Targeting self-assembly peptide for inhibiting breast tumor progression and metastasis

Abstract

The ubiquitous interactions between tumor cells and the surrounding microenvironment contribute to tumor metastasis, interrupting these communications has, therefore, a great potential for antimetastasis therapy. Here, we describe an in situ self-assembly strategy that limits direct contact between tumor cells and the tumor microenvironment (TME). In this strategy, the Lys-Leu-Val-Phe-Phe (KLVFF) peptide motifs are targeted to the tumor by hyaluronic acid (HA) functionalized liposomes and spontaneously undergo self-assembly to form nanofibers with a net-like structure wrapping around tumor cells. The fibrous nanostructures bury the membrane protrusions and thus hinder the migration and invasion of tumor cells, especially the transmigration through the fenestrated endothelium.
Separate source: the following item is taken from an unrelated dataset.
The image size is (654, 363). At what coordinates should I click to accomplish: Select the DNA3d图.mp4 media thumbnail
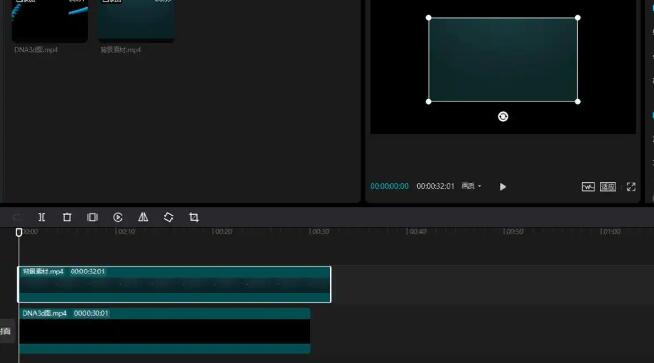point(50,20)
The nanofibril coatings on tumor cells significantly block tumor cells induced platelet aggregation in vitro and prevent the adhesion of platelet around circulating tumor cells (CTCs) in vivo, thus limit the pro-metastasis effect of platelets and prevent the early metastasis. Furthermore, the nano-nets stably retain in the primary tumor site for over 72 h and effectively prevent the activation of intratumoral platelet, which suppress tumor progression and the spontaneous lung metastasis in 4T1 breast cancer mice model. Our study paves a promising avenue to combat tumor metastasis by regulating the interactions between tumor cells and the TME.